First edition in English, first issues throughout, with each title page dated 1886 and with the publisher's imprint on the copyright pages; here in an attractive contemporary binding. Published in three pairs of volumes from January to August 1886, it precedes Vizetelly's London edition of October.
The translator Clara Bell (née Poynter, 1835-1927) was fluent in a remarkable range of European languages, rendering into English the works of Ibsen, Balzac, and Georg Ebers, amongst others, in genres including romance, art, music, travel, and biography. George du Maurier thought her "the cleverest woman of our acquaintance" (p. 202). Although resident in London, Bell was regularly published in New York by William S. Gottsberger, who had already issued many of her translations to great acclaim. Her two-page postscript at the beginning of the fifth volume comments on her scheme of transliterating Russian names.

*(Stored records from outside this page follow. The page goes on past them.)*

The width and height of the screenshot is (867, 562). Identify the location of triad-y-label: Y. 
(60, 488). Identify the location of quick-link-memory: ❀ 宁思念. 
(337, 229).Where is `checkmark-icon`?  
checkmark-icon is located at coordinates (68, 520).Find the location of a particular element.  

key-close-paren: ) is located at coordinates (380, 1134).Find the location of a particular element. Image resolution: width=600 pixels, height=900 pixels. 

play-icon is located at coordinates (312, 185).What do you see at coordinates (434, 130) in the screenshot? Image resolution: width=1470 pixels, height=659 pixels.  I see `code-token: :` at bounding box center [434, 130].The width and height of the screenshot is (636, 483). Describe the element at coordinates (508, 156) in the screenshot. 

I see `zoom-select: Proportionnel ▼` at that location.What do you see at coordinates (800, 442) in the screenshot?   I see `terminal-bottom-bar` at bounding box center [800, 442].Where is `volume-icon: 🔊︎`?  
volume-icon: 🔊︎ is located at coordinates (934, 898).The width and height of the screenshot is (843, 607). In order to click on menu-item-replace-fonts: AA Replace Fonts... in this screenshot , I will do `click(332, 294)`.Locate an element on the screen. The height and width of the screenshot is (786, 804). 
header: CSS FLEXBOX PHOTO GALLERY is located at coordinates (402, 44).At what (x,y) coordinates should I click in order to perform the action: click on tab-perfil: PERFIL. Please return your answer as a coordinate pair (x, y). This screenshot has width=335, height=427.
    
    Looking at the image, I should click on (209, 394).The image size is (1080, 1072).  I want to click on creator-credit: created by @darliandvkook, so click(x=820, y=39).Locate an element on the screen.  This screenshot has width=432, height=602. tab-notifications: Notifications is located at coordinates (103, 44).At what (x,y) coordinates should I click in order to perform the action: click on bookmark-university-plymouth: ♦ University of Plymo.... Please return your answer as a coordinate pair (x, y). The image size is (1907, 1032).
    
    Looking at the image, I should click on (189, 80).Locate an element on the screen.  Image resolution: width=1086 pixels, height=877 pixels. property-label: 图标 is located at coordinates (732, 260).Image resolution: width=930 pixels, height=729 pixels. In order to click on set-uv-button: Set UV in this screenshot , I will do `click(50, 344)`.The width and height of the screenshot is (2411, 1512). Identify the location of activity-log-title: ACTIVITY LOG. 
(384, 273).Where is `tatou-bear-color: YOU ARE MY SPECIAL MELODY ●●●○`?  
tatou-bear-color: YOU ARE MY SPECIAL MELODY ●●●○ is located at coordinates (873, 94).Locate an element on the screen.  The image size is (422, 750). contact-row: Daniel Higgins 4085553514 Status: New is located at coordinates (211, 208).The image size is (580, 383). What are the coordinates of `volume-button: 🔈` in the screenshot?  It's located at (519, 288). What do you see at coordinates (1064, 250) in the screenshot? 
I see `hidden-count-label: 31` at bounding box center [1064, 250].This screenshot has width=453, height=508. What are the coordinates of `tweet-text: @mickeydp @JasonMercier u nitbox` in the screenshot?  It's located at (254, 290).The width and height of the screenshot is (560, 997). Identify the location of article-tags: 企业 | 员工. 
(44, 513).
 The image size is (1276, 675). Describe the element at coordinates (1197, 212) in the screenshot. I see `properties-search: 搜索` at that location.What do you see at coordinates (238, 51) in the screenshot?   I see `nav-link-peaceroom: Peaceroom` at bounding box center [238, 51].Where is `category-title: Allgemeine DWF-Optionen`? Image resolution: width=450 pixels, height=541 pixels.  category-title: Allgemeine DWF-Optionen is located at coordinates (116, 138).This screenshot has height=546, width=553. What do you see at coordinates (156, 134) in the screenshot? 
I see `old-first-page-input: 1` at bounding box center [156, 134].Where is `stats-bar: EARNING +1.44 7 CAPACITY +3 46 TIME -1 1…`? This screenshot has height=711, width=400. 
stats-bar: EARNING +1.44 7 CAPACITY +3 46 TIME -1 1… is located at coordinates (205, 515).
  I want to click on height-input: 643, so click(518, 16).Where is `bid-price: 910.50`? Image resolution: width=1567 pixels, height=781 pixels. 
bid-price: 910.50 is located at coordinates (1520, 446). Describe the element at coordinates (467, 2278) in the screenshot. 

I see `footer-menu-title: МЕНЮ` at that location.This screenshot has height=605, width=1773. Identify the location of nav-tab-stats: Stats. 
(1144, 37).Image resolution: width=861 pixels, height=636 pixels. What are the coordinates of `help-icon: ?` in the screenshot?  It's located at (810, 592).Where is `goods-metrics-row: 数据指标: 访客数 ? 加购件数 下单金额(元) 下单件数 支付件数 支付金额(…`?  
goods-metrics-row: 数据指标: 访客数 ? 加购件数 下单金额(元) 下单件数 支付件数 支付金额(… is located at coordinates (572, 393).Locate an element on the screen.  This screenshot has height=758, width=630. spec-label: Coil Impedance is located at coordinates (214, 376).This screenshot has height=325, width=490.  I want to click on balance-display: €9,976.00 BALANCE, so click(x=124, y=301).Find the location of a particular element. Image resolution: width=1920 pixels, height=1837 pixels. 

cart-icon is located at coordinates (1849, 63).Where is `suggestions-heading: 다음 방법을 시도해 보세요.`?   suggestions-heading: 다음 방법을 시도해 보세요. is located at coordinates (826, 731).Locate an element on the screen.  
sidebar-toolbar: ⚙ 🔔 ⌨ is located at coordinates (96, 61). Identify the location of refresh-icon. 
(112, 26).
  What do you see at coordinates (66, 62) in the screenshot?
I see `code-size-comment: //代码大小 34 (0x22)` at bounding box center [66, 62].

War and Peace (1865-69) was first translated into a foreign language in Princess Irina Ivanovna Paskevich's French edition of 1879; her second edition of 1884 serves as the basis for Bell's translation. This period saw the first flush of enthusiasm for previously disregarded Russian novelists, paving the way for their international recognition and acclaim.
3 parts in six volumes, small octavo (156 x 106 mm). Contemporary black straight-grain half morocco, spines lettered and ruled in gilt, dark green pebble-grain cloth sides, buff endpapers, edges speckled red. All housed in custom black cloth slipcase. Publisher's 6-page ads at end of vol. I, other vols bound without ads. 1887 ink stamp of Charles George Penney (1844-1926), American brigadier general, on three title pages and a couple of pages of text; sparse pencil annotations converting Russian metrics and currency into contemporary American equivalents; rear pastedown of vol. I with bookseller's ticket of Maxwell Hunley, Beverley Hills. A little rubbing of cloth, slight splits to inner hinges, contents sound and largely clean. A very good set. Line-Ettlinger-Gladstone 104. Daphne du Maurier, The Young George du Maurier, 1952.